What's extraordinary about this fort is that 5,000 people still live here, just as they did centuries ago. Some 250 feet above the town, the fort is protected by a 30-foot-high wall and contains 99 bastions. Several great pols (gateways) approach and jut outward from the battlements of this 12th-century citadel. Built of sandstone and extremely brittle, the fort is rumored to be an architectural time bomb, destined to collapse in the face of a particularly aggressive sandstorm. So lovely is this structure that the poet Rabindranath Tagore (1861-1941) composed Sonar Kila (The Golden Fort) after seeing it, and inspired another creative Bengali in turn—Satyajit Ray made his famous film by the same name after reading Tagore's work.
Inside the web of tiny lanes are Jain and Hindu temples, palaces, and charming havelis. The seven-story Juna Mahal (Old Palace), built around 1500, towers over the other buildings. The Satiyon ka Pagthiya (Steps of the Satis), just before the palace entrance, is where the royal ladies committed sati, self-immolation, when their husbands were slain.
Within the fort are eight Jain temples (Free. Daily 7AM-noon), built from the 12th to 16th centuries, which house thousands of carved deities and dancing figures in mythological settings.
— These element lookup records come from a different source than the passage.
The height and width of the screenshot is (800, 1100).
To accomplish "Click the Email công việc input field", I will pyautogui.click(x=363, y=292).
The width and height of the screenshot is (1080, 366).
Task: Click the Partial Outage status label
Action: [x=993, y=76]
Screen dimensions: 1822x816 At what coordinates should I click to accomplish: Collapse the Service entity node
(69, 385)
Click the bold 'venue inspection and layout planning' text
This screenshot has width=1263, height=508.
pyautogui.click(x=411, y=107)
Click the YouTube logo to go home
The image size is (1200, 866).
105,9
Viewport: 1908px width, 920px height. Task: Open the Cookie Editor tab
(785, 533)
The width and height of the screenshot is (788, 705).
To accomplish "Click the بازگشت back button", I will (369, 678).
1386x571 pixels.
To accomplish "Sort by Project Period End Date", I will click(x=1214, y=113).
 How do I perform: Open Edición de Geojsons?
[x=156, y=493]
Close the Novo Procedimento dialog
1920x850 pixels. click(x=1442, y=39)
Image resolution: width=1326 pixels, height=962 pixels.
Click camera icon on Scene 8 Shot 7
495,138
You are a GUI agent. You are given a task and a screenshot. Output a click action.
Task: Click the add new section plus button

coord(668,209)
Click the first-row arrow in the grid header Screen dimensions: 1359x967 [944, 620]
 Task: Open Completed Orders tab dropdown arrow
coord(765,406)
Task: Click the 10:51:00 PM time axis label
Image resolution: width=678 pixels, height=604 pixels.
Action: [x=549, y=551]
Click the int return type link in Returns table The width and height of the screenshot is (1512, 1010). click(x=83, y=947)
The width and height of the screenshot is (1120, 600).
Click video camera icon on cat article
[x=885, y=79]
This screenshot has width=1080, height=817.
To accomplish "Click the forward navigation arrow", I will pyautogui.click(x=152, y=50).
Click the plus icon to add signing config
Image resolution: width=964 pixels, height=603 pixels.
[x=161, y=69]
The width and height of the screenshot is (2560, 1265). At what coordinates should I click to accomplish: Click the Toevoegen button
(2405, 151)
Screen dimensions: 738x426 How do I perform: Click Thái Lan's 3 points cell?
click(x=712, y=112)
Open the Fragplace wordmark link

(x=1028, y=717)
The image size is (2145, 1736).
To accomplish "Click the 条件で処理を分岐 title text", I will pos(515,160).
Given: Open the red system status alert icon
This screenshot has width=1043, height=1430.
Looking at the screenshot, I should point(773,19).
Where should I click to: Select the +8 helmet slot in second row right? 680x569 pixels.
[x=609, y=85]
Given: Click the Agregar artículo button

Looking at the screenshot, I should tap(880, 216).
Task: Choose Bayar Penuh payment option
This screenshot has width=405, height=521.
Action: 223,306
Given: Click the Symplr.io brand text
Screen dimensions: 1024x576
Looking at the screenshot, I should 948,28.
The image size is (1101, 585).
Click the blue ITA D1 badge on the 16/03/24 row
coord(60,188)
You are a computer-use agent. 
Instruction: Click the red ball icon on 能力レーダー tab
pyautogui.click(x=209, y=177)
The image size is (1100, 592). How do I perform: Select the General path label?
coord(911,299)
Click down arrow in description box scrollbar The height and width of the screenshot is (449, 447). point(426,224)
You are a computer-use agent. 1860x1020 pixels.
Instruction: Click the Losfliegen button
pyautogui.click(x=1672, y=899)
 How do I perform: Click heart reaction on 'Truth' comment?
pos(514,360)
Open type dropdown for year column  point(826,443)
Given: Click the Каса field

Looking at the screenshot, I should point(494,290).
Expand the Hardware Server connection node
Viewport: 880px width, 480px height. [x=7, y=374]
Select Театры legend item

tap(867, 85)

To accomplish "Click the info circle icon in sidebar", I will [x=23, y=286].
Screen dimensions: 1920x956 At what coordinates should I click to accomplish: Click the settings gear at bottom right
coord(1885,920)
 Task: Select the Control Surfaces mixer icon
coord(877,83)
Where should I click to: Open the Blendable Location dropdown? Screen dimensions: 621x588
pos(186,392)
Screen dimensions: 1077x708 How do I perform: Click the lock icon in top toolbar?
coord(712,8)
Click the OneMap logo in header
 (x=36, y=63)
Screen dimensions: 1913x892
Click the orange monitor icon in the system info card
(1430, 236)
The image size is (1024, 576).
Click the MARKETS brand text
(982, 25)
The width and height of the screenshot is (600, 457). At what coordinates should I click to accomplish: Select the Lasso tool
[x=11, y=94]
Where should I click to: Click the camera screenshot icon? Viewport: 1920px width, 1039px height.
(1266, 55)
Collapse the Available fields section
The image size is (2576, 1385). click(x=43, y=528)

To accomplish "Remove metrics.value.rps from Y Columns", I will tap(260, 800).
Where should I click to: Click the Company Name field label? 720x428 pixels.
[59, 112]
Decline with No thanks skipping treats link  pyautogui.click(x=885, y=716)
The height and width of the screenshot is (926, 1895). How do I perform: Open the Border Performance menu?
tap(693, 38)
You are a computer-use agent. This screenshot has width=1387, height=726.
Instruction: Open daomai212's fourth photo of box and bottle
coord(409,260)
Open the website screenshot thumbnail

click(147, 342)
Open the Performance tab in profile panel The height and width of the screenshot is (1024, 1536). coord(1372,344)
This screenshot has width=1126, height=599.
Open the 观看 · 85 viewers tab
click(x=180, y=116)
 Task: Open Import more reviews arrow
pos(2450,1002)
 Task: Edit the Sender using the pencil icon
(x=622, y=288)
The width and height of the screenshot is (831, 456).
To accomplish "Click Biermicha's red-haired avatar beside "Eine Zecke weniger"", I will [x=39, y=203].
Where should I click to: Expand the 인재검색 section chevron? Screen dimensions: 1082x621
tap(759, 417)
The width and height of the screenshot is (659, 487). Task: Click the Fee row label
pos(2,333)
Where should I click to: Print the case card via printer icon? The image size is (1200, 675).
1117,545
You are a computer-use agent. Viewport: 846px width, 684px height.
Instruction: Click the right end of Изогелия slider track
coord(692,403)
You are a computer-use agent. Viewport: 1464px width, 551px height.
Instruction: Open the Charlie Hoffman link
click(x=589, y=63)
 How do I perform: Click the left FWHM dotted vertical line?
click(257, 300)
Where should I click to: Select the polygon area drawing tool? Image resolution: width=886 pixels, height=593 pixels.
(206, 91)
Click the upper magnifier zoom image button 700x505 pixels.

No photography is allowed here, and you'll have to leave your leather items at the gate (Jains worship life in all forms, so leather is sacrilegious). The Gyan Bhandar (Free. Daily 10AM-11AM), inside the Jain temple complex contains more than 1,000 old manuscripts—some from the 12th century, written on palm leaf, with painted wooden covers—and a collection of Jain, pre-Moghul, and Rajput paintings. The historic Tazia Tower is a delicate pagoda rising five tiers from the Badal Mahal (Cloud Palace), each tier designed to include an intricately carved balcony. Muslim craftsmen built the tower in the shape of a tazia—a replica of a bier carried in procession during Mohurram, a Muslim period of mourning.